* _What is expected_
Output each record below exactly. No images go in the copy.

⟨

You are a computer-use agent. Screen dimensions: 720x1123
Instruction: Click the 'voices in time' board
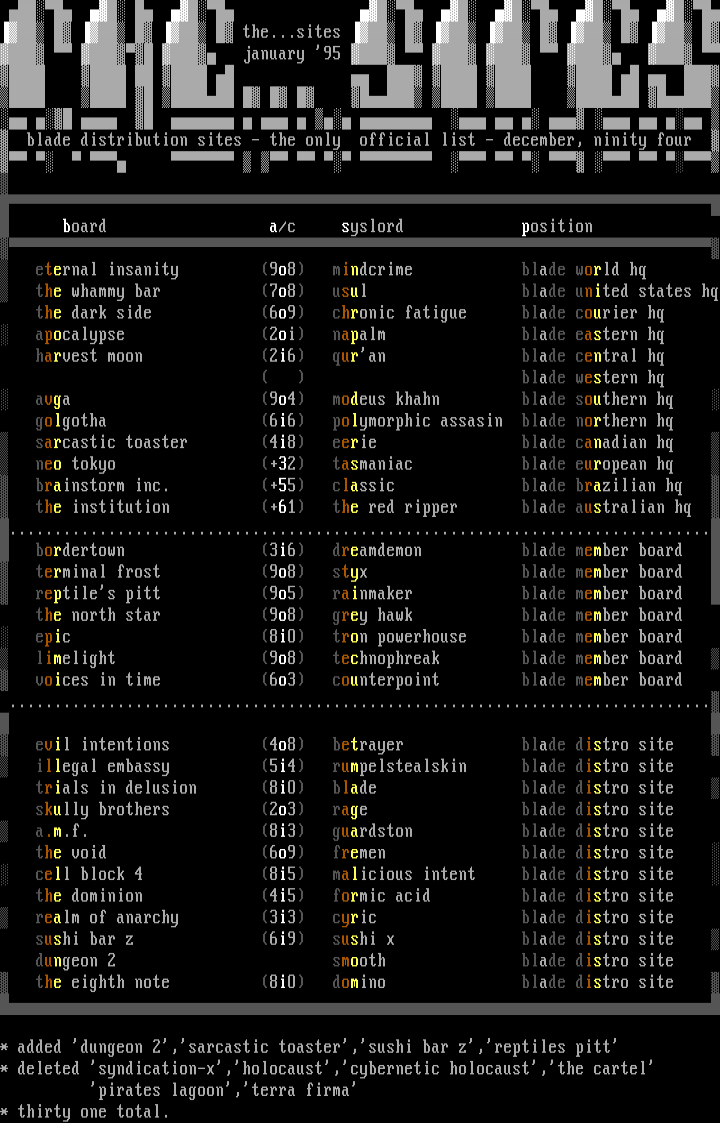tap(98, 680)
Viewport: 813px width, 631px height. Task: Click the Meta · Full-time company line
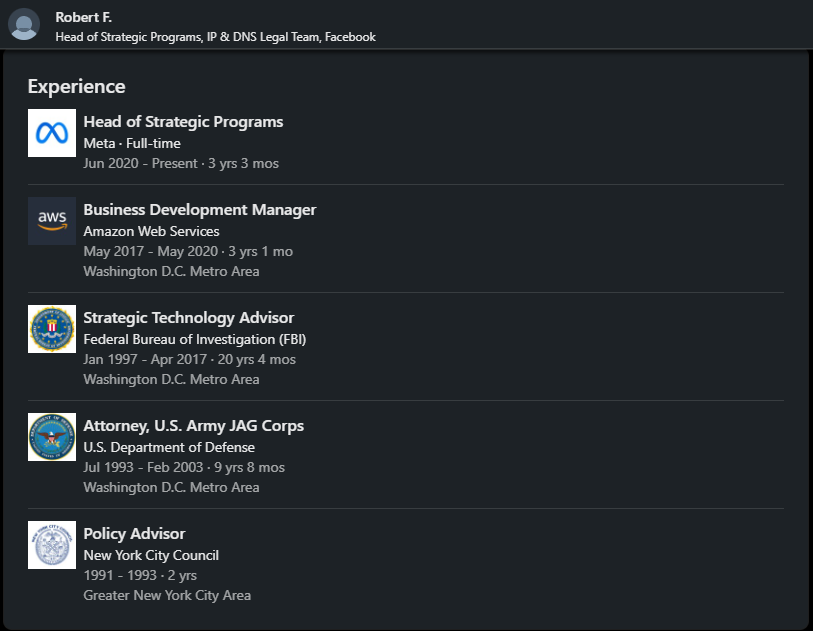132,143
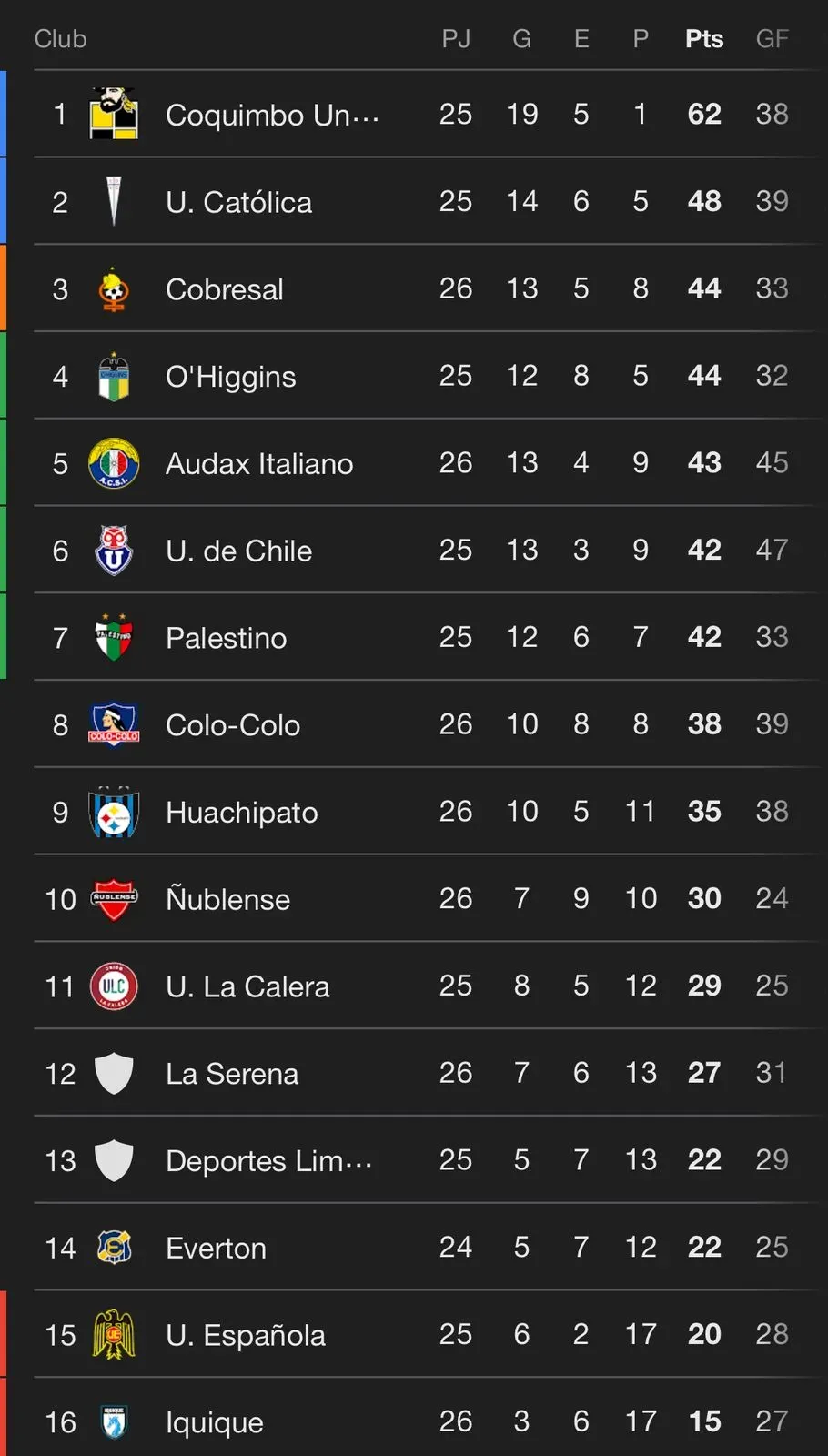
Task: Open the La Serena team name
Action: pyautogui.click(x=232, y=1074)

⟩

* _Exercise result_
You are a computer-use agent. Screen dimensions: 720x1123
Instruction: Click the 'voices in time' board
tap(98, 680)
Viewport: 813px width, 631px height. Task: Click the Meta · Full-time company line
132,143
Task: Open the La Serena team name
Action: pyautogui.click(x=232, y=1074)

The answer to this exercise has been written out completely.